Sidi Gazalba (1978:74) memberikan contoh sederhana betapa ilmu dan teknologi yang menimbulkan kesangsian dalam kalbu orang-orang modern tentang keperluan
agama. Jika dulu orang ingin kaya bermohon pada Tuhan, tapi sekarang
orang bermohon pada ilmu ekonomi. Tadahkanlah tangan pada Tuhan, maka
tangan itu akan tetap kosong. Tapi mintalah pada ilmu ekonomi, maka ia
melalui pertanian, pertambangan, pabrik, perdagangan, memberikan
kekayaan itu. Dahulu jika orang sakit bermohon kepada Tuhan, tapi
sekarang orang bermohon kepada dokter. Bermohon kepada Tuhan hanya akan
memberikan ketawakkalan menyongsong maut mendatang, tetapi
ilmu kedokteran, si sakit dapat disembuhkan. Kalau hujan terus menerus,
orang dahulu bermohon kepada Tuhan, agar banji jangan menenggelamkan
mereka, menghanyutkan rumah dan merusak harta benda. Namun banjir itu
datang juga membawa kehancuran. Tapi mintalah pada insinyur, maka
teknologi menggali terusan, membuat waduk, memindahkan penduduk dan
harta bendanya, sehingga banjir tidak timbul dan tidak mendatangkan
kerusakan.
Pun
pluralisme agama yang menyatakan bahwa semua agama adalah sama
benarnya, menambah akar keraguan pada agama. Jika semua agama sama
benar, maka masing-masing penganutnya akan menyatakan bahwa agama yang
dianutnya-lah yang benar, sehingga kebanyakan orang menjadi meragukan
kebenaran agama sehingga memilih lebih baik tidak beragama sekali.

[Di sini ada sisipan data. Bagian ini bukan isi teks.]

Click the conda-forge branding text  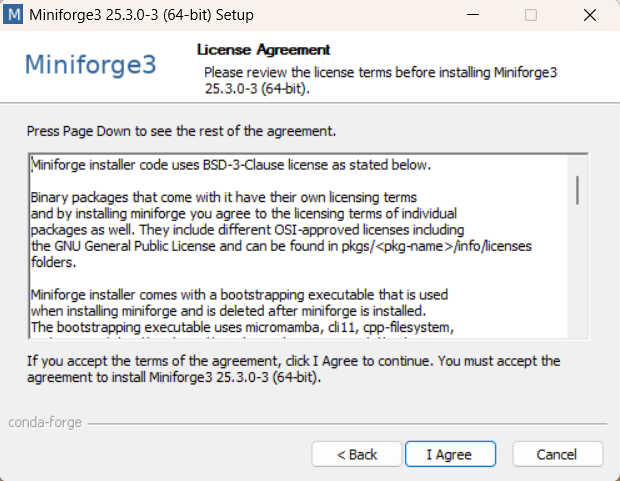tap(45, 422)
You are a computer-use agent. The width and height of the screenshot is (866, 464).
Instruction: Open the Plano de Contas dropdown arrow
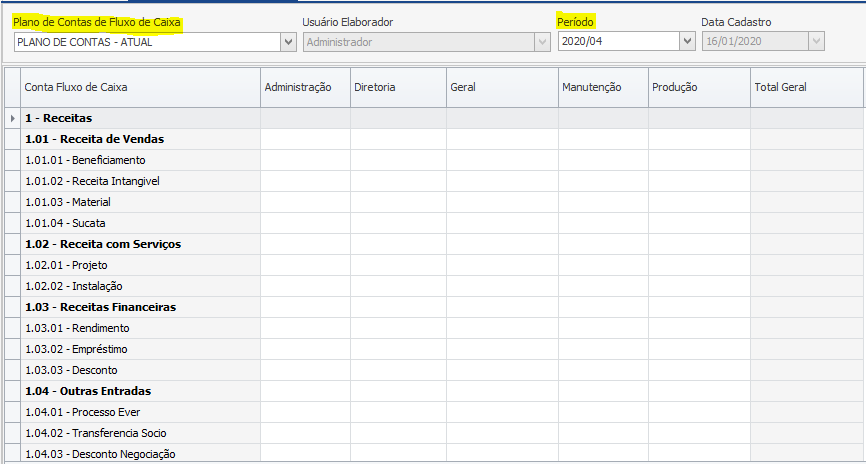pos(289,41)
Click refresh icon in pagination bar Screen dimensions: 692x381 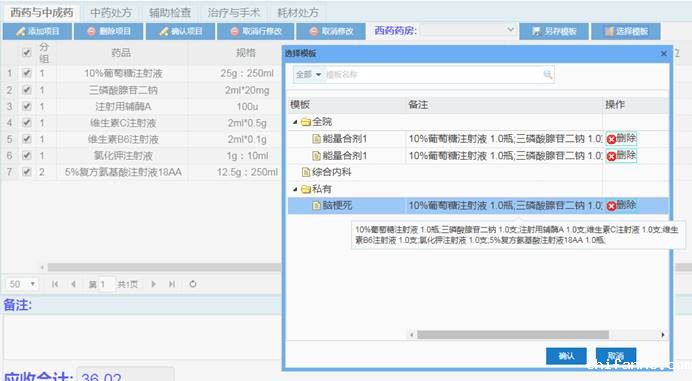click(x=193, y=284)
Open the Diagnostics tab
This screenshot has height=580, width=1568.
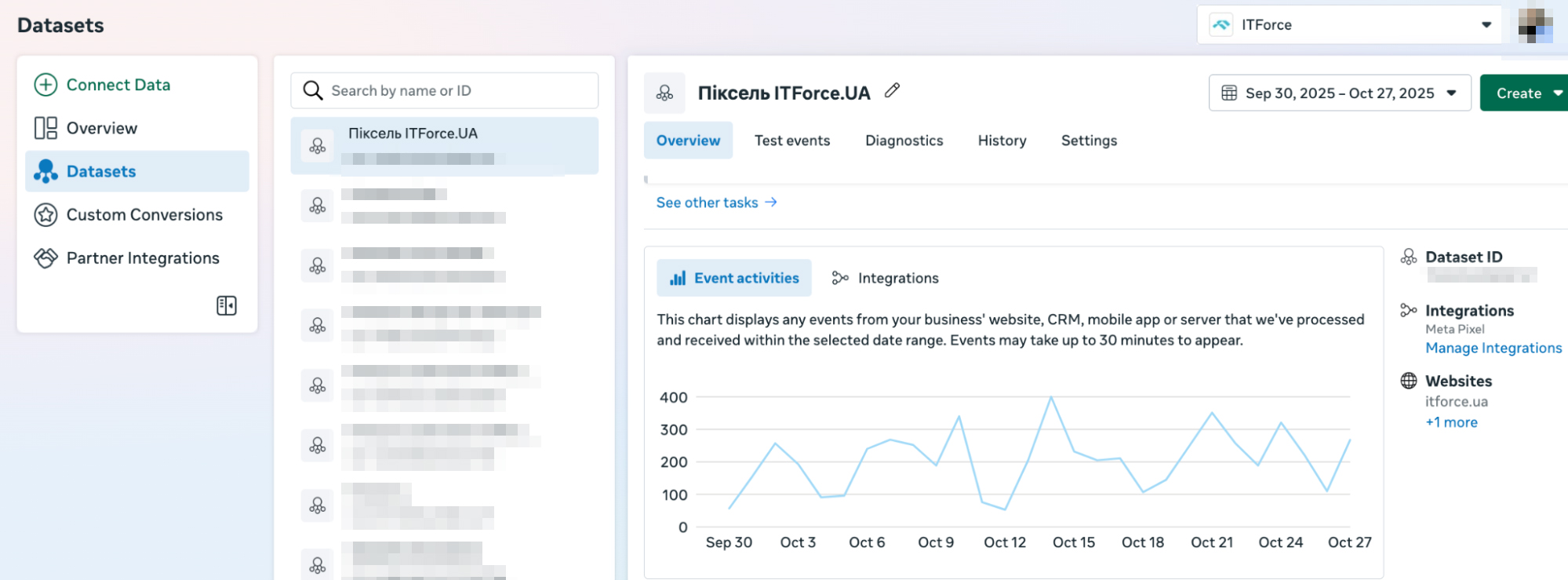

Tulisan ini tidak membahas tentang agama mana yang benar, tapi tulisan
ini mencoba fokus pada perlunya manusia beragama, terlepas dari agama
mana yang benar.
Menurut
Sidi Gazalba (1978:76), manusia membawa naluri azas sejak kelahirannya.
Naluri azas itu terdiri dari perasaan; ingin selamat dan ingin senang
dalam pengertian nikmat, suka, puas, gembira. Senang ialah perasaan yang
dihayati ketika merasakan sesuatu keindahan, merasakan sesuatu yang
menyedapkan hati. Sementara HM. Hafi Anshari (1989:123)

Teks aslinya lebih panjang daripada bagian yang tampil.